# Something abit different



## indicus (Aug 6, 2006)

For those of you who like skinks; these would have to be one of the craziest critters....these guy's are like few other skinks; they love it soaking wet and cool(a must). Most active early morning; just on and just after dark. Moist rotton logs, moss and fungi are all part of their world. I liken them to little pigs as far as behaviour goes; meaning their always covered in crap, and have a healthy appetite.....your forever mist spraying them and catching all sorts of bugs and grubs. Their quite comical little buggers, watching you through their enclosure; waiting for the next feed.They breed really well, if their enviroments right...live bearing; on average 2-3 young, however they have been known to have more.... :wink:


----------



## jordo (Aug 6, 2006)

Dude, its awesome and the enclosure looks sweet as well. Is it Gnypetoscincus queenslandiae? Didn't know these guys existed in captivity.


----------



## Australis (Aug 6, 2006)

What the?

I had no idea these are being kept in captivity.

Are they like hens teeth?


Matt


----------



## indicus (Aug 6, 2006)

Yes it is mate....yes there are several keepers that have them and breed them.....if you enjoy skinks, their alot of fun.
As for the setup; if i destroy any more of the parents garden for moss, i'm in for it.


----------



## jordo (Aug 6, 2006)

> Yes it is mate....yes there are several keepers that have them and breed them.....if you enjoy skinks, their alot of fun.
> As for the setup; if i destroy any more of the parents garden for moss, i'm in for it.


I love skinks and I love herps that don't need heat, looks like the perfect pet for me :wink:


----------



## Serpant_Lady (Aug 6, 2006)

FAKE MOSS!!! I KNEW IT!!! sorry I posted about it in aa ofst a few days ago... just how to link it.... its in General Herps...


----------



## Serpant_Lady (Aug 6, 2006)

"aa ofst"
I am really not sure what I was trying to say


----------



## Australis (Aug 6, 2006)

:? My problem would be keeping it cool


----------



## indicus (Aug 6, 2006)

Thanks SL; i'll cheak it out....
Yes Matt....if they dry out, it can kill them...in summer i mist spray a few times a day.


----------



## cris (Aug 6, 2006)

Cool critters, they were one of the first lizards i wanted when i was little  
what sort of money do they go for?
are there any visible in the second shot or is that just showing the setup?


----------



## indicus (Aug 6, 2006)

I traded for them Chris....so not sure of prices.
Just the setup shot....i think you had good taste when you were little


----------



## Australis (Aug 6, 2006)

Do you imagine you would be selling any in the near future?

Matt


----------



## indicus (Aug 6, 2006)

Not at this stage Matt, however I'm sure i'll have to part with some sooner or later; they breed like flies.....


----------



## Serpant_Lady (Aug 6, 2006)

They really are the cutest looking things and i'm more of a snake person


----------



## RevDaniel (Aug 7, 2006)

I am always fascinated to see how some lizards are kept and also the enclosures they live in.

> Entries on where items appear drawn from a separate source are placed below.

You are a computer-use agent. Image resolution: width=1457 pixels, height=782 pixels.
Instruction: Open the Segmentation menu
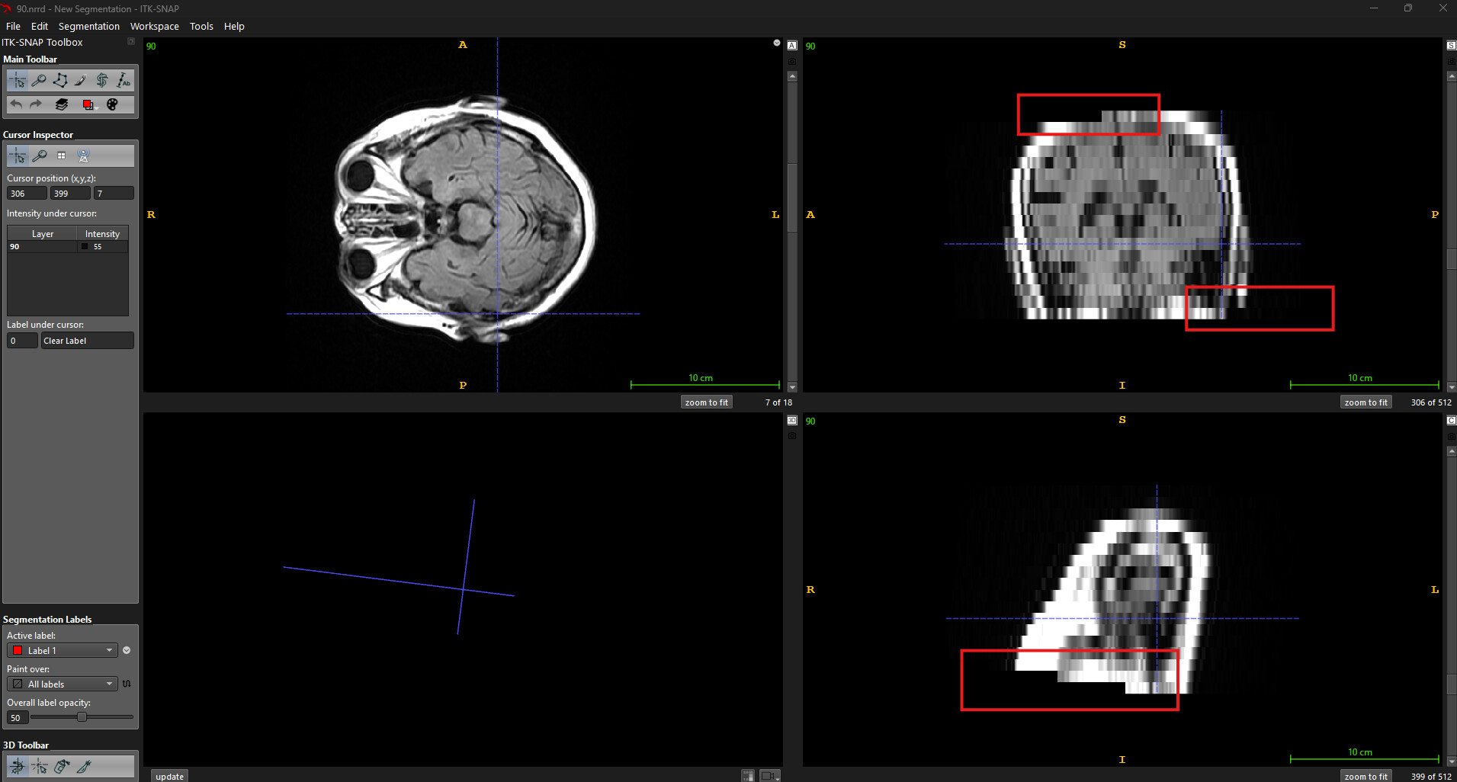(x=88, y=26)
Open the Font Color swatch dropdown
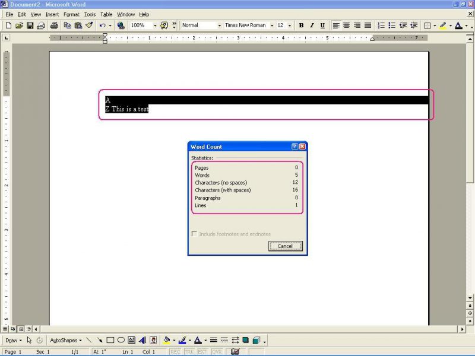Screen dimensions: 475x356 click(x=466, y=25)
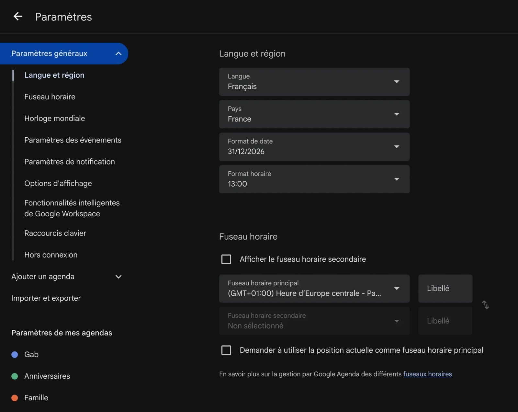
Task: Open the Langue dropdown
Action: 314,82
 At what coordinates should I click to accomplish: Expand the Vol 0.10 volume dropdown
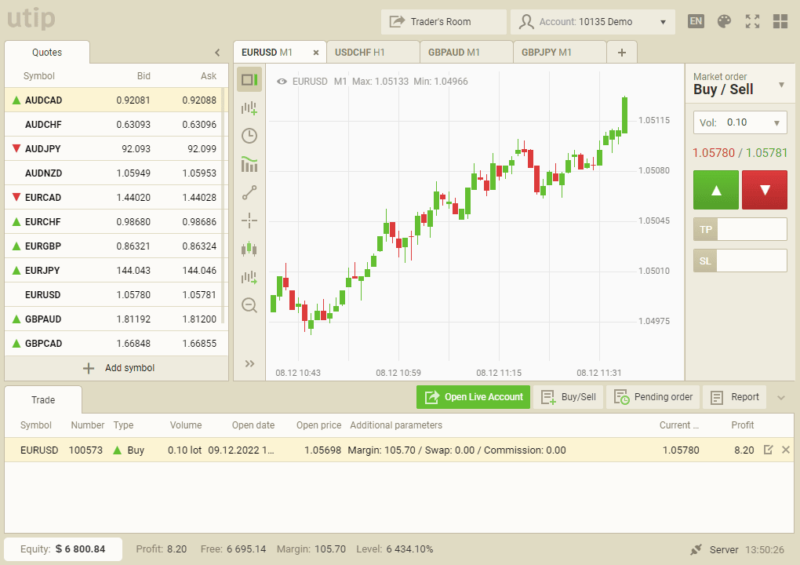(740, 122)
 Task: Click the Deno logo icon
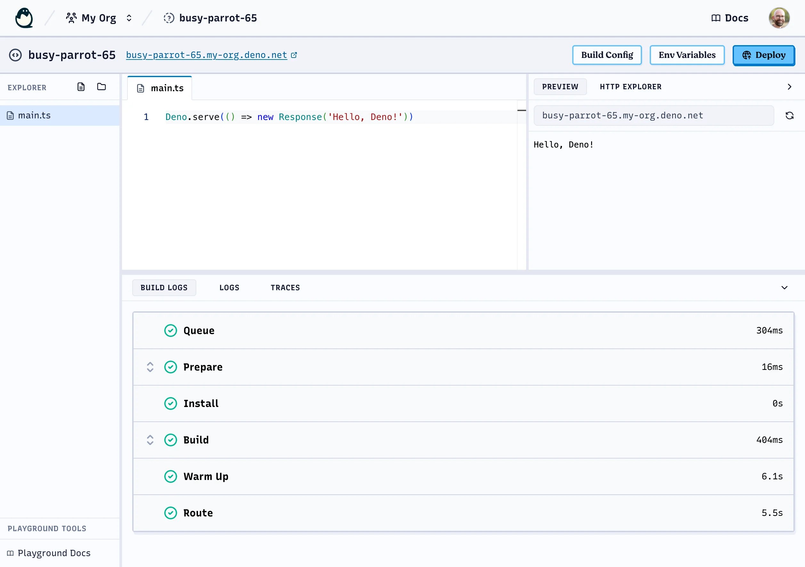tap(24, 18)
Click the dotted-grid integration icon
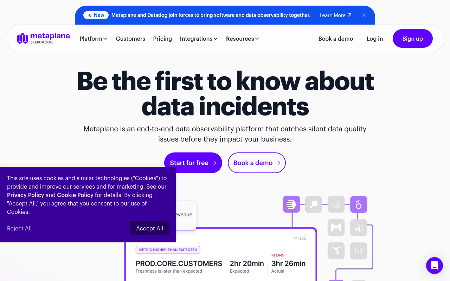450x281 pixels. 358,251
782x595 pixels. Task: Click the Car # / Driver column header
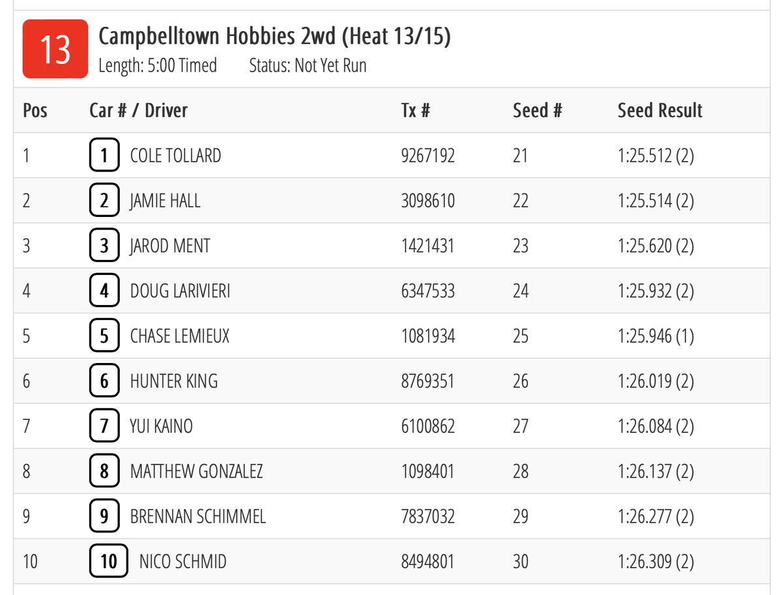point(138,111)
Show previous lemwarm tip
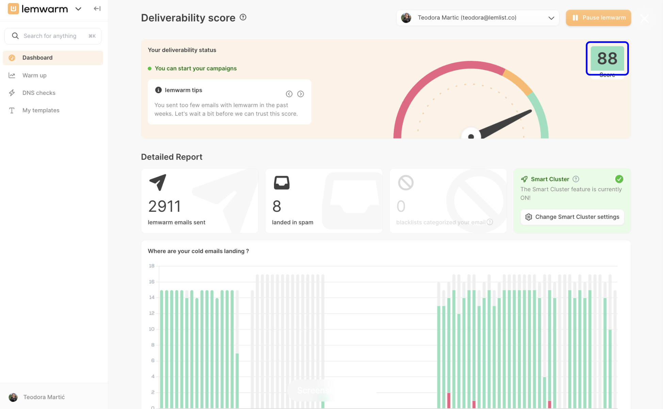 [x=289, y=94]
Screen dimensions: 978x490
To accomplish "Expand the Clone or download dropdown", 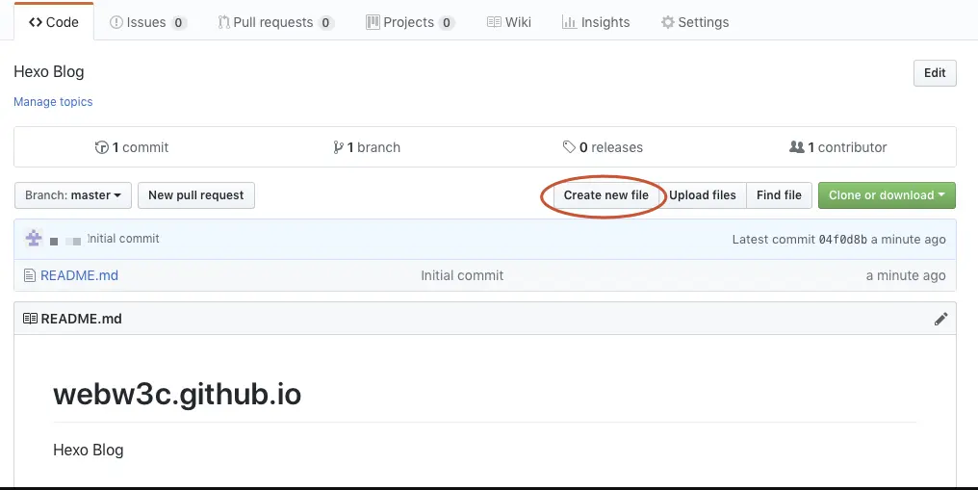I will point(887,195).
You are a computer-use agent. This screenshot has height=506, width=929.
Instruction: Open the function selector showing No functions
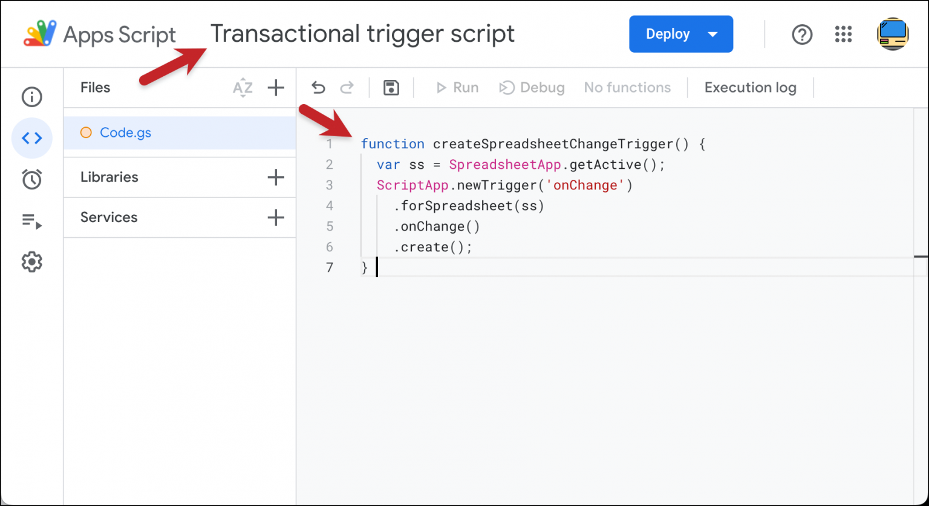(x=627, y=87)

Definately very nice though.


----------



## Pike01 (Aug 7, 2006)

Awesome lizards indicus


----------



## krusty (Aug 7, 2006)

cool looking skinks and a toop set up you have there.


----------



## indicus (Aug 7, 2006)

Glad you enjoyed them...they are cute little buggers....
cheers all.


----------



## MDPython (Aug 7, 2006)

Great pic!!! looks very comfortable.......
and cute! :mrgreen: 
i would like a baby.....


----------